Магия Маута трепещет во мне, его присутствие ощущается еще сильнее. Постепенно, кирпичик за кирпичиком, я восстанавливаю стену, вызывая у себя в голове образы огромных кирпичей, сотканных из незакатного света. Когда я открываю глаза, стена полностью восстановлена и сияет ярче, чем когда бы то ни было. Но возведение границы не может заставить беглых призраков вернуться. Хотя и может удержать в своих пределах новых призраков, которые будут прикованы к Землям Ожидания.

А я ожидаю много новых умерших.

И что теперь? Должен ли я преследовать беглых призраков? Маут толкает меня на юго-запад, и это довольно убедительный ответ. Я бегу по ветрам, и это дается мне на удивление легко, намного легче, чем раньше. И хотя я все жду, что магия иссякнет при моем удалении от Леса, она остается такой же сильной, потому что это магия Маута.

Призраки рассеялись, они наводнили окрестности, разбившись на маленькие группы. Сперва я направляюсь к деревне, которая ближе всего к Землям Ожидания. За милю от деревни я уже слышу крики.

Я останавливаюсь на деревенской площади. Селяне даже не замечают моего появления из ниоткуда – так велик хаос, учиненный призраками.

– Таддиус! Сынок! Нет! – вопит женщина с седыми волосами. Молодой человек на ее глазах заламывает руки старику и вздергивает их кверху с нечеловеческой силой.

– Отпусти – что ты делаешь – а-а-а… – слышится ужасный хруст, и отец юноши падает, лишившись чувств от боли. Молодой человек поднимает старика легко, как маленький камешек, и швыряет его в сторону деревни, на много ярдов вперед.

Я обнажаю мечи, готовясь к атаке, но тут Маут дергает меня.

Конечно, Элиас, какой же ты идиот, говорю я себе. Нечего и пытаться в одиночку справиться со всеми, кто одержим призраками. Шэва, помнится, сказала мне, прикоснувшись к моему сердцу и лбу: «Истинная сила Маута находится здесь – и здесь». Магия влечет меня к приближающейся группе одержимых селян. В горле поднимается волна тепла, и я чувствую, что Маут побуждает меня заговорить с ними.

– Стойте, – говорю я. Но нет – это говорит не Элиас. Это говорит Бану аль-Маут. Я перевожу взгляд с одного одержимого на другого. Я жду, что они набросятся на меня, но они только смотрят пустыми глазами, чувствуя шевелящуюся во мне магию. Призраки боятся ее.

– Подойдите, – приказываю я им. Голос мой звучит с небывалой силой, в нем чувствуется власть повелителя. Они не могут ослушаться. – Ко мне!

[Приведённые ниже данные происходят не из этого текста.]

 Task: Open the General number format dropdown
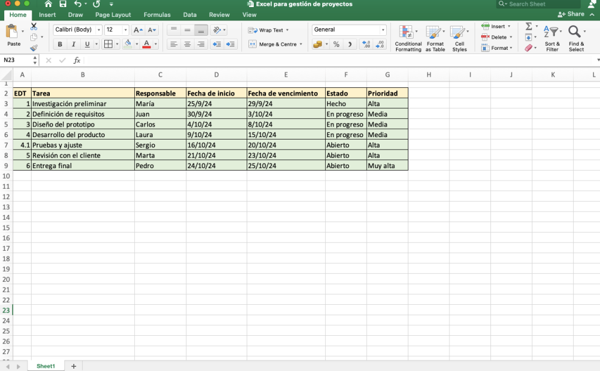tap(349, 30)

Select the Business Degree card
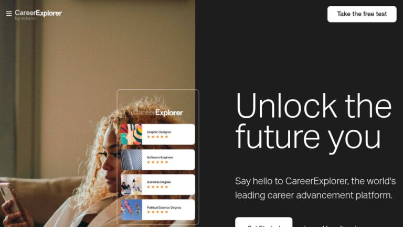157,184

Они скалятся и кривятся, но ничего не могут сделать. Я набрасываю на них магию Маута, как веревку, связывая их воедино. Некоторые идут за мной в украденных ими телах, другие остаются призраками, но все они тащатся за мной с гневными стонами. Вскоре вокруг меня образуется круг из нескольких дюжин духов.

Может быть, связать их всех вместе и забросить в Земли Ожидания? Я уже поступал так с призраками, которые напали на кочевников.

Нет. Я смотрю на их искаженные мукой лица и понимаю, что духи сами не хотят быть здесь. Они хотят идти дальше, оставить этот мир. Отправить их обратно в Лес – значит продлить их мучения.

Магия изменяет мое зрение, и я вижу призраков такими, какие они есть: страдающими, одинокими, испуганными, сожалеющими… Некоторые жаждут прощения. Другие – доброты. Кто-то ищет понимания, а кто-то – объяснений.